Until now the only experience Circle has had of the NHS is running two private treatment centres, carrying out specific routine procedures for a fixed price. Circle's other hospitals, such as Bath, are primarily focused on the private healthcare sector which pays far more than the NHS per patient and still provides most of the company's revenues. These hospitals have been designed and built from scratch which has allowed Circle to think about how they should be organised.
In Bath, the nine consulting rooms and four day treatment rooms come off a 30ft-high atrium dominated by a café and restaurant. There are no emergency admissions, and the hospital concentrates on a narrow range of operations and procedures – where demand can be controlled and resources managed.
By contrast, Hinchingbrooke's buildings are more than 25 years old, and are ill-equipped to deal with the demands of modern healthcare. The hospital provides NHS services to a population of 161,000, and Circle has promised to maintain those services. Successive managements and government intervention have failed to make a dent in its £2.6m-a-year deficit. Circle says it can create an efficient hospital with a three-pronged plan.
Firstly, Hinchingbrooke employees will benefit financially from the turn-around. Circle is described as the John Lewis of healthcare because employees have a financial stake in the company.
Secondly, Circle's operating system is based on delegating power down. Staff are divided into clinical teams that meet each month and analyse four sets of data: clinical outcomes, a patient questionnaire, staff feedback and productivity data.
Ali Parsa, Circle's founder and chief executive, says everyone in the team has an onus and power to change things if they believe they can improve the operation. "You've got a choice: you can deal with a problem or ignore it. There are not the same incentives or disincentives to deal with problems at other hospitals. We model ourselves on the airline industry where safety and service – or in our case patients' outcome and satisfaction with care – are the key to profitability," he said.

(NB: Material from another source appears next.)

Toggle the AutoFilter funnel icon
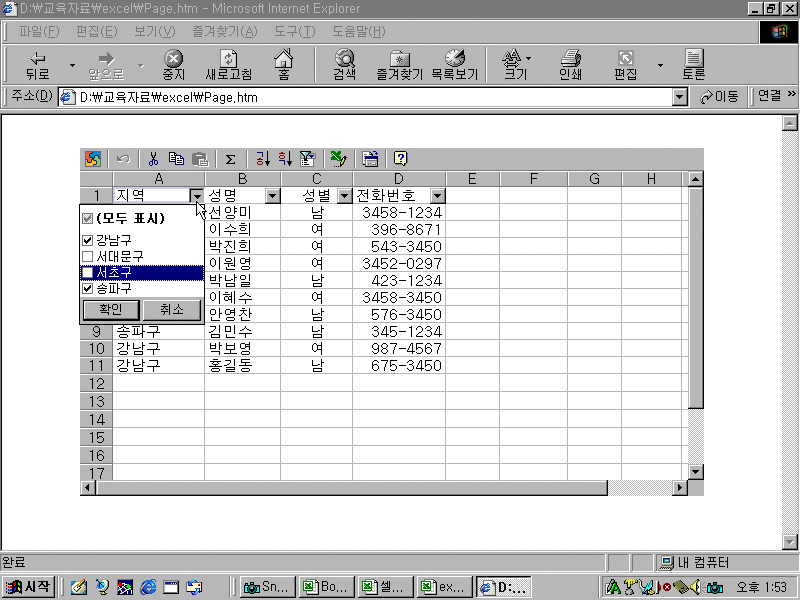 [307, 159]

Circle believes that while it may not be able to transform Hinchingbrooke into a hospital like Bath overnight, its 10-year contract will allow it to invest to make it more attractive to patients.
If Circle succeeds, other NHS hospitals are likely to be handed over to the private sector. But if it fails it will be politically toxic for the Government, and give weight to the argument that a private-sector model is unsuitable for NHS service provision.

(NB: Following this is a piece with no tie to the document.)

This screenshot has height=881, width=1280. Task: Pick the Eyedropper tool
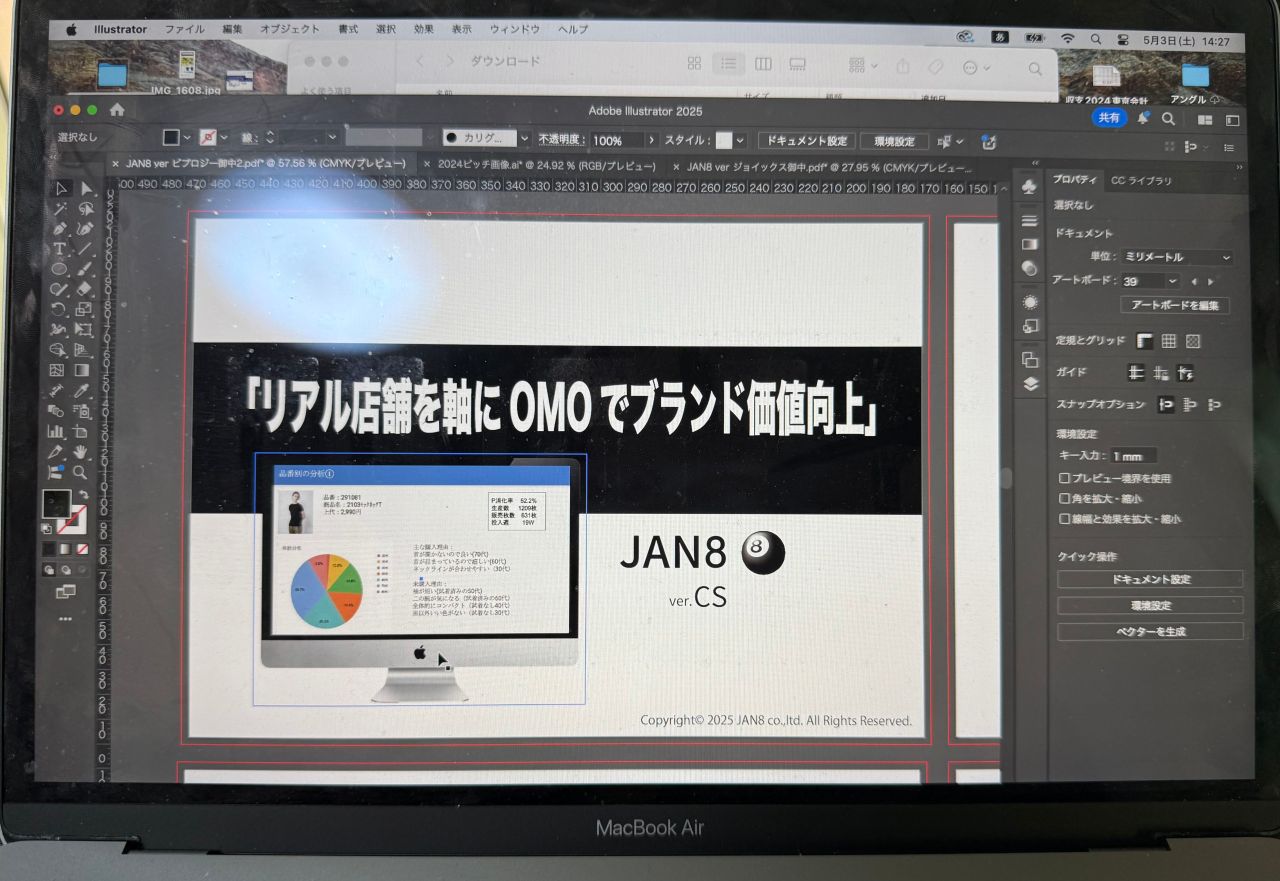[83, 391]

Ali Parsa: From Goldman to healthcare
Ali Parsa, Circle's founder and chief executive, arrived in Britain, aged 16 and speaking no English, as a refugee from Iran.

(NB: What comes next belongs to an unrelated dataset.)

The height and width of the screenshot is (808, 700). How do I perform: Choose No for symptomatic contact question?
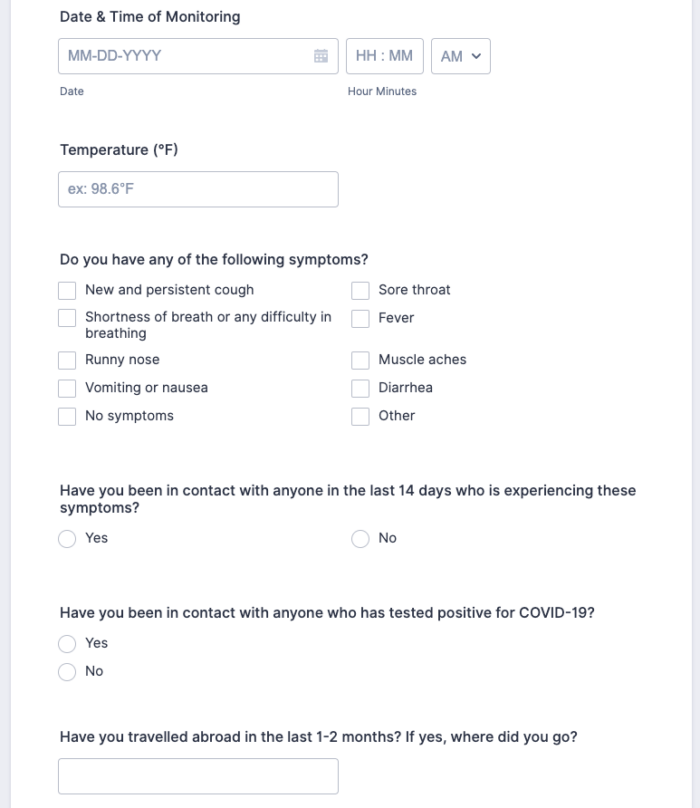[x=361, y=538]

He took A-level correspondence courses and went on to study engineering at University College London – becoming the first foreign student elected to the executive of the National Union of Students.
After leaving, he worked in finance first at Merrill Lynch and then later as executive director of Goldman Sachs' European technology investment banking team. He set up Circle in 2004 with Massoud Fouladi, an ophthalmologist friend who had become disillusioned by the management of private and NHS healthcare.
Circle now operates three hospitals and one NHS treatment centre and has plans for further expansion.
Mr Parsa says healthcare is ripe for economic reform: "During the 80s we re-engineered our financial services industry and in the 90s our technology and telecommunications industries were transformed. There is no reason why in this decade we can't do the same with healthcare."